The OSCE Special Representative and Co-ordinator for Combating Trafficking in Human Beings, Maria Grazia Giammarinaro, said that much of the domestic work sector remains hidden in the shadows of the global economy and more must be done to protect the rights of its overwhelmingly female labour force.
“As a fact domestic workers are often not counted, they are not considered real workers, they do not appear in national employment statistics, they mostly work in the informal economy, responding to the ever-increasing global demand for household work and care because fewer families in both the rich and the poor world can rely on one single breadwinner,” Giammarinaro said at an address during a conference on domestic work at Ireland’s University College Cork on 19 October 2012.
Giammarinaro underlined that under-regulation leaves domestic workers at the mercy of unscrupulous employers who can oblige them to be at the complete disposal of the family without rest or holidays; when this happens, domestic workers – mostly migrant women and girls – may not receive a salary and can even be deprived of appropriate sleep and food. “This is not domestic work, this is slavery,” Giammarinaro said.
Although migrant domestic workers have long been a mainstay of the global economy, the first international instrument specifically addressing the sector, International Labour Organization (ILO) Convention 189 on Decent Work for Domestic Workers, was only adopted last year. The Convention has now been ratified by three countries, allowing the first global standard for domestic workers to come into force in a year’s time.
Giammarinaro also discussed the issue of trafficking for domestic servitude in diplomatic households, which implies an abuse of diplomatic immunities, and often leaves victims without any legal recourse to claim the back-payment of their wages and compensation.
The Special Representative has undertaken a series of initiatives to prevent this form of exploitation, including a 2010 conference on the issue, followed by the 2011 publication, Unprotected Work, Invisible Exploitation: Trafficking for the Purpose of Domestic Servitude.

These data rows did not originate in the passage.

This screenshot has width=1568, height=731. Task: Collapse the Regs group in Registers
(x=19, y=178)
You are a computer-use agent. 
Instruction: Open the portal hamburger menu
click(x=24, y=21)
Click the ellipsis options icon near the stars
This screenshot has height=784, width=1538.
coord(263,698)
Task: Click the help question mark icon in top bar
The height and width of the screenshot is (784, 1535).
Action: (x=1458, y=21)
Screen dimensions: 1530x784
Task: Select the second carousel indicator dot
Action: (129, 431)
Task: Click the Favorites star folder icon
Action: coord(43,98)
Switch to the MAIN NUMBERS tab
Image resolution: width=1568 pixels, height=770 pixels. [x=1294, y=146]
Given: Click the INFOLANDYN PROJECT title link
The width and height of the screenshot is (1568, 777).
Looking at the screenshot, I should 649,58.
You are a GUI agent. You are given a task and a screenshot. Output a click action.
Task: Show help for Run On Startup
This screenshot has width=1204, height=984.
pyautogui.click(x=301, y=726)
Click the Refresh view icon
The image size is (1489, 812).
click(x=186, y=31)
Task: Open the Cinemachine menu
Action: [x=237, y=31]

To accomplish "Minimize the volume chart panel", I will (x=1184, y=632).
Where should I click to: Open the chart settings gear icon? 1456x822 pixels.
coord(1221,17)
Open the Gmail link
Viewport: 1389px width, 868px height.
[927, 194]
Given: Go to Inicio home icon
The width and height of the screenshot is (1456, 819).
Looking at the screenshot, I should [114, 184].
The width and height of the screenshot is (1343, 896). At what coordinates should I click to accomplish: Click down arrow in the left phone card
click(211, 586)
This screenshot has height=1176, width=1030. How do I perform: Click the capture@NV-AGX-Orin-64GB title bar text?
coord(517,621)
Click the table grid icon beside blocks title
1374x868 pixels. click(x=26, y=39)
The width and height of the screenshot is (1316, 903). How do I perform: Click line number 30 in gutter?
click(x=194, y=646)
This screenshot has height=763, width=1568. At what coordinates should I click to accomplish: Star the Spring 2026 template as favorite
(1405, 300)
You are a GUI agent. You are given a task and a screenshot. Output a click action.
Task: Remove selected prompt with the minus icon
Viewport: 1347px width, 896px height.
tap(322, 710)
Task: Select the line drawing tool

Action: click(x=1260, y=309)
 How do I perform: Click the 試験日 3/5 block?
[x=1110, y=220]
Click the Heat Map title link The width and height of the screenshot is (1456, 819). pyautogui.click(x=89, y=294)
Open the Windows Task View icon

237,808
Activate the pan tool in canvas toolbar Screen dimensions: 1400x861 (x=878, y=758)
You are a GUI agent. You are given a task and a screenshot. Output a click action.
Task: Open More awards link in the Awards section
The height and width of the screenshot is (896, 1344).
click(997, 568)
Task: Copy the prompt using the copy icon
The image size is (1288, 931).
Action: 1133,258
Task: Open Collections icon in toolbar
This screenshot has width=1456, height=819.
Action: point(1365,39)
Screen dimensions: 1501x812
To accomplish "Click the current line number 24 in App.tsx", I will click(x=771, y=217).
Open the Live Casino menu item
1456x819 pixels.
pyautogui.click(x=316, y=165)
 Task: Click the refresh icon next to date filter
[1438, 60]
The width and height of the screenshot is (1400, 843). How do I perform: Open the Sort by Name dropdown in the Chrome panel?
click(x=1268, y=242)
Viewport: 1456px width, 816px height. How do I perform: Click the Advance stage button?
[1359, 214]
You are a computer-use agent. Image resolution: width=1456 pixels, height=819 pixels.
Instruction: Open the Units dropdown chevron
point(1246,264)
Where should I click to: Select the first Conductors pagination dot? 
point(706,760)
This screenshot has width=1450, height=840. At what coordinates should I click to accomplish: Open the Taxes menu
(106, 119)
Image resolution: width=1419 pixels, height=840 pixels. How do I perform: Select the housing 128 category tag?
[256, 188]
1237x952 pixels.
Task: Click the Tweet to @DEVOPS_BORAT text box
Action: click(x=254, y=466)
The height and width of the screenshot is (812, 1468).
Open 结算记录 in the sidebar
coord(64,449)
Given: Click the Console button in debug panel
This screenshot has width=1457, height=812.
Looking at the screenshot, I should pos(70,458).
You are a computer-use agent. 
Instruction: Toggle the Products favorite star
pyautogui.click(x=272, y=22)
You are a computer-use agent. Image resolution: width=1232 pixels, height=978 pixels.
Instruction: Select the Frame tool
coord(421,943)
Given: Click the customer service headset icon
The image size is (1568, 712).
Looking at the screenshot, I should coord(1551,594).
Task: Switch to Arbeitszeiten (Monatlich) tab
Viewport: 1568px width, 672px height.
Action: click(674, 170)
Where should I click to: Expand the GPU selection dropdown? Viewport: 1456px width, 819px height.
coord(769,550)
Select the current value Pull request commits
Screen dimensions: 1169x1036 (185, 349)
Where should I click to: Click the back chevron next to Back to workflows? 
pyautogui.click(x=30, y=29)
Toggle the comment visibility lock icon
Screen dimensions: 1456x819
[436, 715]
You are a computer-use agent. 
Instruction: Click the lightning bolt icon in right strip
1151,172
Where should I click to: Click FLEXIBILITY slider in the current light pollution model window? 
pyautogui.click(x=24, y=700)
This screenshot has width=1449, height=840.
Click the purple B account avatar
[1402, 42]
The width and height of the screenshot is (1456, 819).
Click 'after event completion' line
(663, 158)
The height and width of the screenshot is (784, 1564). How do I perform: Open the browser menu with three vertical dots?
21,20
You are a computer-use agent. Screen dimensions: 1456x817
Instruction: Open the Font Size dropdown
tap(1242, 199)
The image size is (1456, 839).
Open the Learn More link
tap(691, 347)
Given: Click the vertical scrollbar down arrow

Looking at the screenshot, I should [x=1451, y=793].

In 2012, the Office launched a series of five workshops targeting Protocol Departments within the foreign ministries of OSCE participating States, to discuss good practices to step up the protection of domestic workers employed by people enjoying diplomatic immunities.
The Cork conference was opened by Kathleen Lynch TD, Irish Minister of State, Department of Health and Department of Justice, Equality & Defence with responsibility for Disability, Older People, Equality & Mental Health.